About this task:
Would you output all the data exactly as it stands?
[[ Dataset open ]]
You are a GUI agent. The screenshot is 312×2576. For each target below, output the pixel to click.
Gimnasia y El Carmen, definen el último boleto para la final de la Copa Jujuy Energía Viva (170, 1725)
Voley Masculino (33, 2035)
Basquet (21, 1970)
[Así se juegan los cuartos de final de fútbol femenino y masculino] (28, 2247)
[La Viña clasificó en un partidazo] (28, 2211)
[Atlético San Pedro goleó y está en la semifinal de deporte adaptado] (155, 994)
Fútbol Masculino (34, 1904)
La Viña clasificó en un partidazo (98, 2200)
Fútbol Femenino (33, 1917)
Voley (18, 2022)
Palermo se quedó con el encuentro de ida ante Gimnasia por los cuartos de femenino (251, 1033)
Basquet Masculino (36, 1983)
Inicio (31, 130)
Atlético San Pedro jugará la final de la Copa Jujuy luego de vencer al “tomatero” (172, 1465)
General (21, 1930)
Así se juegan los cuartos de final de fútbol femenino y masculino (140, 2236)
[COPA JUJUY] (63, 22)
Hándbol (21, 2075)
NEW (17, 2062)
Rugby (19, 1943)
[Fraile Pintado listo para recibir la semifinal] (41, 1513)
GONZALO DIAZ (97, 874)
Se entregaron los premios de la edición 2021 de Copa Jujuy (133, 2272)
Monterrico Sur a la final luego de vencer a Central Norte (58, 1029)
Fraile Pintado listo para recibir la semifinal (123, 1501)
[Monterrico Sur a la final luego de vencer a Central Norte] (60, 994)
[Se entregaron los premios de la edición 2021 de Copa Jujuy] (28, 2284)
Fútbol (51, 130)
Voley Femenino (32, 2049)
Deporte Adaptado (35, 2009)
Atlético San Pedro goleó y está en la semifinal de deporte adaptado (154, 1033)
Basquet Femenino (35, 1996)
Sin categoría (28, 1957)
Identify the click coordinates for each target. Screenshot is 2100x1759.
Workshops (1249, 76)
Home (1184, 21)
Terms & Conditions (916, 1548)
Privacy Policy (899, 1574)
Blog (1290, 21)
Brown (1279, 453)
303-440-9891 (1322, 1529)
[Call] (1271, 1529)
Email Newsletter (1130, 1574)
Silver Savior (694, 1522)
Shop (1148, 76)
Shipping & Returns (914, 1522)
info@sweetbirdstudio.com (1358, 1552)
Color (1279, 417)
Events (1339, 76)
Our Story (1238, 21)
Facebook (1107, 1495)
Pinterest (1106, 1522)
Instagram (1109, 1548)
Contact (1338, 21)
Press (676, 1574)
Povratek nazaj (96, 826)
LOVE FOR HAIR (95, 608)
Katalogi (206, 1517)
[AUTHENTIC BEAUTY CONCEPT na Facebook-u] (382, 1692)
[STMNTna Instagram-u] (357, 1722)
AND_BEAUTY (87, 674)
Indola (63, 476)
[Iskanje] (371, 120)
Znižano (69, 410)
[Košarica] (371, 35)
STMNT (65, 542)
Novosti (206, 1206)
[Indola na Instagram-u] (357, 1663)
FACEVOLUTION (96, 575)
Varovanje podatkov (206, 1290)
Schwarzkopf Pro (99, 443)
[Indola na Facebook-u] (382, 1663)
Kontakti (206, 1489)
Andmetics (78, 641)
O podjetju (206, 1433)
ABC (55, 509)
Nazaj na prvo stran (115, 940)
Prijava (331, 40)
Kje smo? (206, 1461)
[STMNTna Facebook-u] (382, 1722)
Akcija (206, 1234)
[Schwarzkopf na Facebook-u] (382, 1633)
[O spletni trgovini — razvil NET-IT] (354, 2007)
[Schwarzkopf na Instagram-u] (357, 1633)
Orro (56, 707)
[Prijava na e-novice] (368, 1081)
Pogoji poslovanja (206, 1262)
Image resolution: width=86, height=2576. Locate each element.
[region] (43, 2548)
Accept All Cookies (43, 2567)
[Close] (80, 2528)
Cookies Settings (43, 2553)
[[ Dataset closed ]]
Written solution:
You are a GUI agent. The screenshot is 312×2576. For each target below, output the pixel to click.
Gimnasia y El Carmen, definen el último boleto para la final de la Copa Jujuy Energía Viva (170, 1725)
Voley Masculino (33, 2035)
Basquet (21, 1970)
[Así se juegan los cuartos de final de fútbol femenino y masculino] (28, 2247)
[La Viña clasificó en un partidazo] (28, 2211)
[Atlético San Pedro goleó y está en la semifinal de deporte adaptado] (155, 994)
Fútbol Masculino (34, 1904)
La Viña clasificó en un partidazo (98, 2200)
Fútbol Femenino (33, 1917)
Voley (18, 2022)
Palermo se quedó con el encuentro de ida ante Gimnasia por los cuartos de femenino (251, 1033)
Basquet Masculino (36, 1983)
Inicio (31, 130)
Atlético San Pedro jugará la final de la Copa Jujuy luego de vencer al “tomatero” (172, 1465)
General (21, 1930)
Así se juegan los cuartos de final de fútbol femenino y masculino (140, 2236)
[COPA JUJUY] (63, 22)
Hándbol (21, 2075)
NEW (17, 2062)
Rugby (19, 1943)
[Fraile Pintado listo para recibir la semifinal] (41, 1513)
GONZALO DIAZ (97, 874)
Se entregaron los premios de la edición 2021 de Copa Jujuy (133, 2272)
Monterrico Sur a la final luego de vencer a Central Norte (58, 1029)
Fraile Pintado listo para recibir la semifinal (123, 1501)
[Monterrico Sur a la final luego de vencer a Central Norte] (60, 994)
[Se entregaron los premios de la edición 2021 de Copa Jujuy] (28, 2284)
Fútbol (51, 130)
Voley Femenino (32, 2049)
Deporte Adaptado (35, 2009)
Atlético San Pedro goleó y está en la semifinal de deporte adaptado (154, 1033)
Basquet Femenino (35, 1996)
Sin categoría (28, 1957)
Identify the click coordinates for each target. Screenshot is 2100x1759.
Workshops (1249, 76)
Home (1184, 21)
Terms & Conditions (916, 1548)
Privacy Policy (899, 1574)
Blog (1290, 21)
Brown (1279, 453)
303-440-9891 (1322, 1529)
[Call] (1271, 1529)
Email Newsletter (1130, 1574)
Silver Savior (694, 1522)
Shop (1148, 76)
Shipping & Returns (914, 1522)
info@sweetbirdstudio.com (1358, 1552)
Color (1279, 417)
Events (1339, 76)
Our Story (1238, 21)
Facebook (1107, 1495)
Pinterest (1106, 1522)
Instagram (1109, 1548)
Contact (1338, 21)
Press (676, 1574)
Povratek nazaj (96, 826)
LOVE FOR HAIR (95, 608)
Katalogi (206, 1517)
[AUTHENTIC BEAUTY CONCEPT na Facebook-u] (382, 1692)
[STMNTna Instagram-u] (357, 1722)
AND_BEAUTY (87, 674)
Indola (63, 476)
[Iskanje] (371, 120)
Znižano (69, 410)
[Košarica] (371, 35)
STMNT (65, 542)
Novosti (206, 1206)
[Indola na Instagram-u] (357, 1663)
FACEVOLUTION (96, 575)
Varovanje podatkov (206, 1290)
Schwarzkopf Pro (99, 443)
[Indola na Facebook-u] (382, 1663)
Kontakti (206, 1489)
Andmetics (78, 641)
O podjetju (206, 1433)
ABC (55, 509)
Nazaj na prvo stran (115, 940)
Prijava (331, 40)
Kje smo? (206, 1461)
[STMNTna Facebook-u] (382, 1722)
Akcija (206, 1234)
[Schwarzkopf na Facebook-u] (382, 1633)
[O spletni trgovini — razvil NET-IT] (354, 2007)
[Schwarzkopf na Instagram-u] (357, 1633)
Orro (56, 707)
[Prijava na e-novice] (368, 1081)
Pogoji poslovanja (206, 1262)
Image resolution: width=86, height=2576. Locate each element.
[region] (43, 2548)
Accept All Cookies (43, 2567)
[Close] (80, 2528)
Cookies Settings (43, 2553)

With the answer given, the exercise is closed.